EXERCISE GOAL:
Your answer should contain each record from the listing, repeated exactly.

THE RECORDS:
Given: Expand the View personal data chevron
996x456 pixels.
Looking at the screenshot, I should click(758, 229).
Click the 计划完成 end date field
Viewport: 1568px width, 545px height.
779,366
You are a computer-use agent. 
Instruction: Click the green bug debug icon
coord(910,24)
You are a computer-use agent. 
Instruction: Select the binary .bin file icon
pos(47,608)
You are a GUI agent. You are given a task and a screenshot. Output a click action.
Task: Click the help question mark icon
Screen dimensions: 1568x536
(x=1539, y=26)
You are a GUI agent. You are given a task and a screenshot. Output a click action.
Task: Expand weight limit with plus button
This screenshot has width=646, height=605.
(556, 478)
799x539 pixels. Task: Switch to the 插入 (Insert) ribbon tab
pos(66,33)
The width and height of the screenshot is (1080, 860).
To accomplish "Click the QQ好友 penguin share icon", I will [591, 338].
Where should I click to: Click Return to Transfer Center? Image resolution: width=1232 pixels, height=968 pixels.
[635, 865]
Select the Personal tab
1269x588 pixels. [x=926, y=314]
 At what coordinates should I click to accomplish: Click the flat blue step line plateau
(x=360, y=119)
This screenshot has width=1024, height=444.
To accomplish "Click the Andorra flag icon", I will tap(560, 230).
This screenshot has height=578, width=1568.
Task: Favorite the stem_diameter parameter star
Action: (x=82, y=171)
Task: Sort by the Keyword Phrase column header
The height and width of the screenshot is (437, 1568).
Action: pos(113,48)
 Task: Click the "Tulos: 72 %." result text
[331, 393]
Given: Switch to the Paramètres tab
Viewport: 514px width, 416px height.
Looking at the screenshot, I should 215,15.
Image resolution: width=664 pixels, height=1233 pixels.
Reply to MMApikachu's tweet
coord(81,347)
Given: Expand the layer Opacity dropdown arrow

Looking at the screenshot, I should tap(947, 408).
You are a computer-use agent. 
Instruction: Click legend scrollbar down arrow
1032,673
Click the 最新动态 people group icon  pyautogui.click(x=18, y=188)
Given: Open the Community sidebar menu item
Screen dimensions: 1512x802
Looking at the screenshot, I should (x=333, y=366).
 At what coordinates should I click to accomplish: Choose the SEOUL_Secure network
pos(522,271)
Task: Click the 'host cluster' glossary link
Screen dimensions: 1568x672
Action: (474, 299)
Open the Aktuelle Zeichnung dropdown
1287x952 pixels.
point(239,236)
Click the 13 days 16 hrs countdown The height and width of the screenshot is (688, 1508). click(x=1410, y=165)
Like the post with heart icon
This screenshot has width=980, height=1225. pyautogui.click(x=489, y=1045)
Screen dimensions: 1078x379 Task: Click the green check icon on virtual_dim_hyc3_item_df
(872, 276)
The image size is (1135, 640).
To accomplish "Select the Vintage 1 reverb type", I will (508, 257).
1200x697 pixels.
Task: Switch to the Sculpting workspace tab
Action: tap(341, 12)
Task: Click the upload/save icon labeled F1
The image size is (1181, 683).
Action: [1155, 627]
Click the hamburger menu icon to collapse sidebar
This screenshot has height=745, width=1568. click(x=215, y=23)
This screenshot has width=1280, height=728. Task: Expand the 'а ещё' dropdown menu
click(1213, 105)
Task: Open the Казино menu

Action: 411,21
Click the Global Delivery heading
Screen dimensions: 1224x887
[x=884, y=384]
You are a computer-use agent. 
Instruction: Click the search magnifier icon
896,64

ANSWER TO THIS PROBLEM:
Given: Expand the View personal data chevron
996x456 pixels.
Looking at the screenshot, I should click(758, 229).
Click the 计划完成 end date field
Viewport: 1568px width, 545px height.
779,366
You are a computer-use agent. 
Instruction: Click the green bug debug icon
coord(910,24)
You are a computer-use agent. 
Instruction: Select the binary .bin file icon
pos(47,608)
You are a GUI agent. You are given a task and a screenshot. Output a click action.
Task: Click the help question mark icon
Screen dimensions: 1568x536
(x=1539, y=26)
You are a GUI agent. You are given a task and a screenshot. Output a click action.
Task: Expand weight limit with plus button
This screenshot has width=646, height=605.
(556, 478)
799x539 pixels. Task: Switch to the 插入 (Insert) ribbon tab
pos(66,33)
The width and height of the screenshot is (1080, 860).
To accomplish "Click the QQ好友 penguin share icon", I will [591, 338].
Where should I click to: Click Return to Transfer Center? Image resolution: width=1232 pixels, height=968 pixels.
[635, 865]
Select the Personal tab
1269x588 pixels. [x=926, y=314]
 At what coordinates should I click to accomplish: Click the flat blue step line plateau
(x=360, y=119)
This screenshot has width=1024, height=444.
To accomplish "Click the Andorra flag icon", I will tap(560, 230).
This screenshot has height=578, width=1568.
Task: Favorite the stem_diameter parameter star
Action: (x=82, y=171)
Task: Sort by the Keyword Phrase column header
The height and width of the screenshot is (437, 1568).
Action: pos(113,48)
 Task: Click the "Tulos: 72 %." result text
[331, 393]
Given: Switch to the Paramètres tab
Viewport: 514px width, 416px height.
Looking at the screenshot, I should 215,15.
Image resolution: width=664 pixels, height=1233 pixels.
Reply to MMApikachu's tweet
coord(81,347)
Given: Expand the layer Opacity dropdown arrow

Looking at the screenshot, I should tap(947, 408).
You are a computer-use agent. 
Instruction: Click legend scrollbar down arrow
1032,673
Click the 最新动态 people group icon  pyautogui.click(x=18, y=188)
Given: Open the Community sidebar menu item
Screen dimensions: 1512x802
Looking at the screenshot, I should (x=333, y=366).
 At what coordinates should I click to accomplish: Choose the SEOUL_Secure network
pos(522,271)
Task: Click the 'host cluster' glossary link
Screen dimensions: 1568x672
Action: (474, 299)
Open the Aktuelle Zeichnung dropdown
1287x952 pixels.
point(239,236)
Click the 13 days 16 hrs countdown The height and width of the screenshot is (688, 1508). click(x=1410, y=165)
Like the post with heart icon
This screenshot has width=980, height=1225. pyautogui.click(x=489, y=1045)
Screen dimensions: 1078x379 Task: Click the green check icon on virtual_dim_hyc3_item_df
(872, 276)
The image size is (1135, 640).
To accomplish "Select the Vintage 1 reverb type", I will (508, 257).
1200x697 pixels.
Task: Switch to the Sculpting workspace tab
Action: tap(341, 12)
Task: Click the upload/save icon labeled F1
The image size is (1181, 683).
Action: [1155, 627]
Click the hamburger menu icon to collapse sidebar
This screenshot has height=745, width=1568. click(x=215, y=23)
This screenshot has width=1280, height=728. Task: Expand the 'а ещё' dropdown menu
click(1213, 105)
Task: Open the Казино menu

Action: 411,21
Click the Global Delivery heading
Screen dimensions: 1224x887
[x=884, y=384]
You are a computer-use agent. 
Instruction: Click the search magnifier icon
896,64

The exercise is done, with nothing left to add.